Credential database as attack infrastructure: Rather than exploit individual targets sequentially, attackers accumulated the leaked credentials into a searchable database organized by organization name, secret type, and access level. Organizations like Trust Wallet became visible in this database because their GitHub tokens appeared in the published GitHub repositories (attackers auto-committed leaked secrets to test accounts). Attackers queried the database for tokens belonging to cryptocurrency wallet companies, payment processors, and financial infrastructure.

Why CWS API key was critical: Chrome Web Store API keys are long-lived credentials that enable automated build systems to publish updates without human intervention. If a developer’s GitHub account is compromised, an attacker must still convince Chrome Web Store that the update is legitimate—typically requiring manual review and approval steps. If an API key is compromised, attackers bypass this human checkpoint entirely. The leaked CWS API key meant attackers could upload any code revision directly, and Chrome Web Store’s automated systems would publish it as a legitimate release from a trusted vendor.

Why the attack remained undetected initially: Trust Wallet’s source control didn’t immediately flag the leaked GitHub credentials because the credentials weren’t used through normal web login—they were used via API calls that appeared as legitimate automated system activity. Chrome Web Store API uploads from the leaked key appeared in audit logs as normal developer activity. The malicious extension code passed static analysis because malware detection tools don’t flag wallet data exfiltration to fake domains as suspicious if the code otherwise functions as a legitimate wallet app.

Primary source: BleepingComputer January 2, 2026 reporting Trust Wallet’s official statement linking the $8.5M theft to Shai-Hulud NPM supply chain compromise.

Secondary reporting on Shai-Hulud: Shai-Hulud 2.0 detailed analysis (BleepingComputer) documenting 400,000+ exposed secrets across 27,000+ malicious packages and 800+ legitimate packages touched.

Trust Wallet’s incident statement: Trust Wallet published a community update confirming developer GitHub secrets exposure, CWS API key compromise, and the $8.5M user fund loss. The company stated it revoked all release APIs, suspended malicious domains, and began reimbursing affected users.

Indicators of Compromise (IoCs) for defenders: Organizations should monitor for (1) unusual Chrome Web Store extension uploads using API keys, (2) version numbers appearing in extension updates without corresponding internal release approvals, (3) npm packages with sudden dependency additions or modified install scripts, (4) Git commits to private repositories from unfamiliar IP addresses or automation accounts, (5) exfiltration of secrets to external domains during npm package installation, (6) Chrome extensions connecting to domains other than official vendor infrastructure.
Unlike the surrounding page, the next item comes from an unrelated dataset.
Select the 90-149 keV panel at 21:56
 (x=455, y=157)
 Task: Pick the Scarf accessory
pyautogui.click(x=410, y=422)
Defensive actions for wallet users and organizations: Cryptocurrency wallet users should (1) verify extension versions in Chrome Web Store, (2) rotate wallet seed phrases if they used Trust Wallet v2.68.0 between December 24-26, (3) enable additional authentication on exchange accounts and wallet custodians, (4) monitor blockchain transactions for unauthorized activity. Developer organizations should (1) audit npm package.json dependencies for known malicious packages from Shai-Hulud campaign, (2) rotate all GitHub personal access tokens and npm registry tokens, (3) conduct credential sweep of CI/CD systems, AWS/Azure accounts, and production databases, (4) require human code review approval even for API-authenticated releases, (5) implement namespace verification so extension domains match official vendor domains.